Otmars Söhne

Buchseite und Rezensionen zu 'Otmars Söhne' von Peter Buwalda
4.5
4.5 von 5 (2 Bewertungen)

Inhaltsangabe zu "Otmars Söhne"

„Mit dem, was Psychiater für ein stattliches Honorar Vatersuche nennen, hat es nichts zu tun“ – so beginnt dieser Roman, und tatsächlich: Ludwig Smit, Stiefbruder eines genialen, aber wunderlichen Klavier- und Beethoven-Virtuosen, dessen Vater Otmar auch ihn großgezogen hat, sucht seinen leiblichen Vater nicht. Aber als der junge Shell-Angestellte, zuständig für die umstrittene Vermessung von Erdölfeldern per Dynamit, auf die sibirische Insel Sachalin reist, um dort den Geschäftsführer der Firma Sakhalin Energy zu treffen, kommt ihm der Verdacht, dass dieser Johan Tromp sein Vater ist, der ihn schon im Stich gelassen hat, als er noch gar nicht geboren war. Völlig unverhofft, nämlich in einem Schneesturm, begegnet er in diesem fernen Winkel Russlands einer früheren Mitbewohnerin wieder, der Journalistin Isabelle Orthel, die, wie sich herausstellt, mit Tromp vor Jahren in Nigeria eine Affäre hatte und nun den Plan verfolgt, diverses Dunkle ans Licht zu zerren. Bislang kam Tromp – Hedonist, Alpha-Mann, Kronprinz von Shell – immer einfach so davon.

Format:Gebundene Ausgabe
Seiten:624
EAN:9783498001759

Rezensionen zu "Otmars Söhne"

  1. 4
    19. Dez 2023 

    De Sade und die Sünden von Big Oil

    Wer Peter Buwaldas neuen Roman zur Hand nimmt, erwartet keinen subtilen Text der leisen Töne: Schon „Bonita Avenue“, sein Erstling aus 2014, war ein veritabler Kracher. Wie nicht anders zu erwarten, erweist sich „Otmars Söhne“ als keinen Ton leiser.

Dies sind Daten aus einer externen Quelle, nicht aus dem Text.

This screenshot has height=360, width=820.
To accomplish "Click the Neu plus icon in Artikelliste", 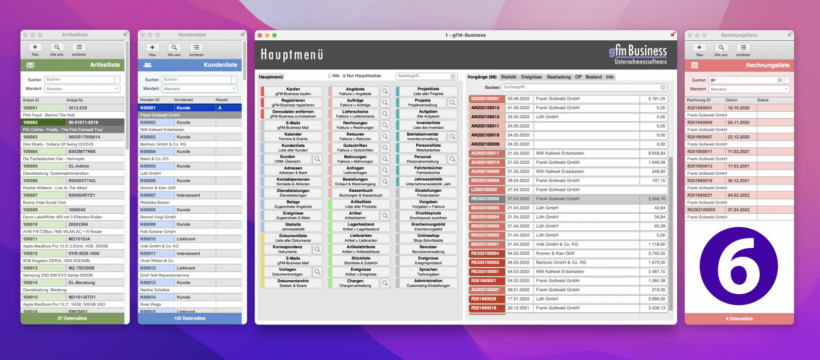I will 35,48.
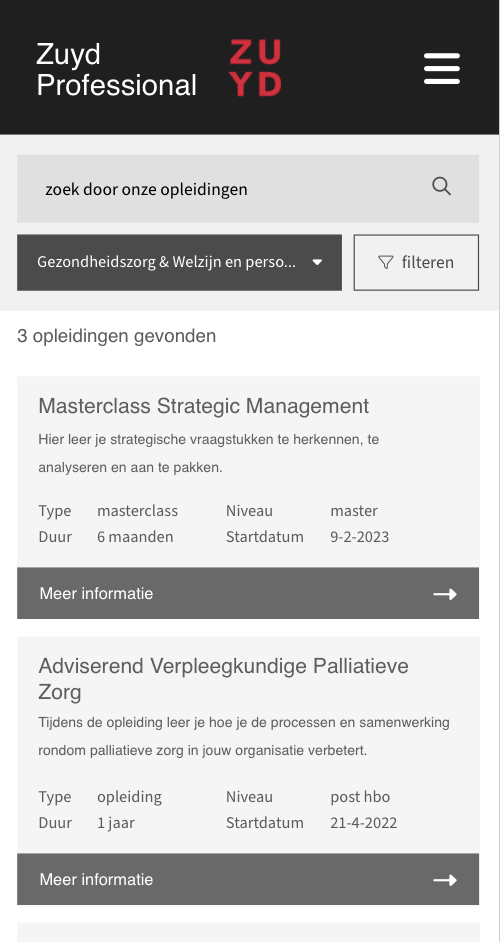The width and height of the screenshot is (500, 942).
Task: Click the 'post hbo' Niveau value
Action: (360, 797)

    Der Roman ist der erste Teil einer Trilogie, deren Titel: 111. Und so beginnt er, rückwärts zählend, mit Kapitel 111 und endet bei Kapitel 75. Es geht darum, was Familie ausmacht, um Loyalität und Verrat. Es geht um die Dynamik toxischer Beziehungen. Und es geht um patriarchale Macht, ergo Sex - und die Sünden der Erdölkonzerne. Große Teile der Romanvergangenheit spielen in Lagos, Nigerias Hauptstadt; die Romangegenwart im russischen Sachalin.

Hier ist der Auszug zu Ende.